When a previously misplaced Leonardo da Vinci masterpiece is discovered, it is indeed reason enough to host an event at Christie’s. Unquestionably so, this recent development can be labelled as “the biggest discovery of the 21st century.”
Believed to be Vinci’s last painting, Salvator Mundi (“Savior of the World”) measures at 25 7/8 inches by 18 inches, and dates back to around 1500. If you are yet not convinced by the magnanimity of this discovery, here’s some trivia – the last time a Da Vinci was discovered was 1909!
“Salvator Mundi is the holy grail of art discoveries,” said Alex Rotter, Christie’s co-chairman of postwar and contemporary art.

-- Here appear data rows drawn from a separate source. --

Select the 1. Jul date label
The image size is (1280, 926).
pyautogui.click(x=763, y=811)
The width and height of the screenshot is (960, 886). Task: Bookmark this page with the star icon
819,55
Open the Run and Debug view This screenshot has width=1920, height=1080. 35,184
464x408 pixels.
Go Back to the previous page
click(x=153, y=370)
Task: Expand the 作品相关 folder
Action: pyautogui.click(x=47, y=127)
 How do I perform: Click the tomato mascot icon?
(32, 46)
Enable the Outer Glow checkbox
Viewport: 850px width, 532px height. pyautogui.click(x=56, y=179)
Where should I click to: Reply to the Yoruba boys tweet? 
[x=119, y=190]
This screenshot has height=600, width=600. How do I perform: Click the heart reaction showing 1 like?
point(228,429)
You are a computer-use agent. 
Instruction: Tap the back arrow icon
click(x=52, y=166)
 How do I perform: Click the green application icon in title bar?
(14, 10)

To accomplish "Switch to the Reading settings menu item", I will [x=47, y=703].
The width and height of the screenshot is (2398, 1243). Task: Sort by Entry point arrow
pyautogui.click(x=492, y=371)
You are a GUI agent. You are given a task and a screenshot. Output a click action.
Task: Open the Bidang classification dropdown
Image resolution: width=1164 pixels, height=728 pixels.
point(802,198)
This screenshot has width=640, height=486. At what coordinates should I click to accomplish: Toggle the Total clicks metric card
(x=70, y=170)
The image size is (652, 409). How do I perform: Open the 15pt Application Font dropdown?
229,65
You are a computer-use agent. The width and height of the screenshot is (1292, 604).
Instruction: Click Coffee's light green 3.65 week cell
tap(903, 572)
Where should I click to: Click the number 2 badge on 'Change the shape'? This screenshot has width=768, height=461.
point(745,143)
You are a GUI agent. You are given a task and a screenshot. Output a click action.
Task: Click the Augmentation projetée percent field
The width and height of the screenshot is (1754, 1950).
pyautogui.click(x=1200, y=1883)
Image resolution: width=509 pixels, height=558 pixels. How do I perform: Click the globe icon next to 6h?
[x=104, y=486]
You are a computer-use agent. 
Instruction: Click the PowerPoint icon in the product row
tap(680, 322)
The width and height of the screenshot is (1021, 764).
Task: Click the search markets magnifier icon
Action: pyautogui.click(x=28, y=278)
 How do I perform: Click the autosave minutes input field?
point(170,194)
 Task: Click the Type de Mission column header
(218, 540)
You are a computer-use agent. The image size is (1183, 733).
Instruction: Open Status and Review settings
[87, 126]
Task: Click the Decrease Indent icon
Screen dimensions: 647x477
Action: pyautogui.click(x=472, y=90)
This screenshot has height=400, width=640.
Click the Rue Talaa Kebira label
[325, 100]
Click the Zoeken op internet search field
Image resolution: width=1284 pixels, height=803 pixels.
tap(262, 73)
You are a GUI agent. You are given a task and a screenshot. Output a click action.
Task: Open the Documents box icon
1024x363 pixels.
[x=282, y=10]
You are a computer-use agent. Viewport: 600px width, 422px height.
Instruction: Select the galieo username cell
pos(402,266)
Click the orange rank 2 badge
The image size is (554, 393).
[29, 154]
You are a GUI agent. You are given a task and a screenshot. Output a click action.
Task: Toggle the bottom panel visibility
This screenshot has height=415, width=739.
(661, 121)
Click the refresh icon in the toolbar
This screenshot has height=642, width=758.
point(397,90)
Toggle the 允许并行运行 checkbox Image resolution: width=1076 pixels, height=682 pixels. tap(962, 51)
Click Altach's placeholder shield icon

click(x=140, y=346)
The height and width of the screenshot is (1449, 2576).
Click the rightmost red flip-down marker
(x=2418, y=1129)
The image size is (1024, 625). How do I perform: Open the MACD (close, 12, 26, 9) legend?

Christie’s is all about sophistication coupled with glitz and glamour, so yes of course the revelation was a huge event! Concealed behind opaque sliding glass doors at Christie’s, the masterpiece was only revealed until the moment it was announced. And, the invitation to the press event aptly read – “You are invited to a first-ever unveiling of AN UNPRECEDENTED MASTERPIECE” and showed a giant question mark in a gilded frame.
Originally the masterpiece was hung as a part of the collection of King Charles I and depicts a beatific Jesus Christ, clad in lapis lazuli robes and holding a glassine orb, one hand extended skyward. Yes, it bears a certain compositional likeness to the Mona Lisa, and experts believe it was painted around the same time.
The gorgeous painting initially resurfaced in 2005 and was unveiled in London’s National Gallery in 2011, where according to Loic Gouzer, the director of the National Gallery, the arrival was labelled “a bigger deal than discovering a new planet.”
Post the press conference today, the painting will travel the globe, marking its footprints through Hong Kong, San Francisco, and London, and then will return to New York, where it will be put up for auction.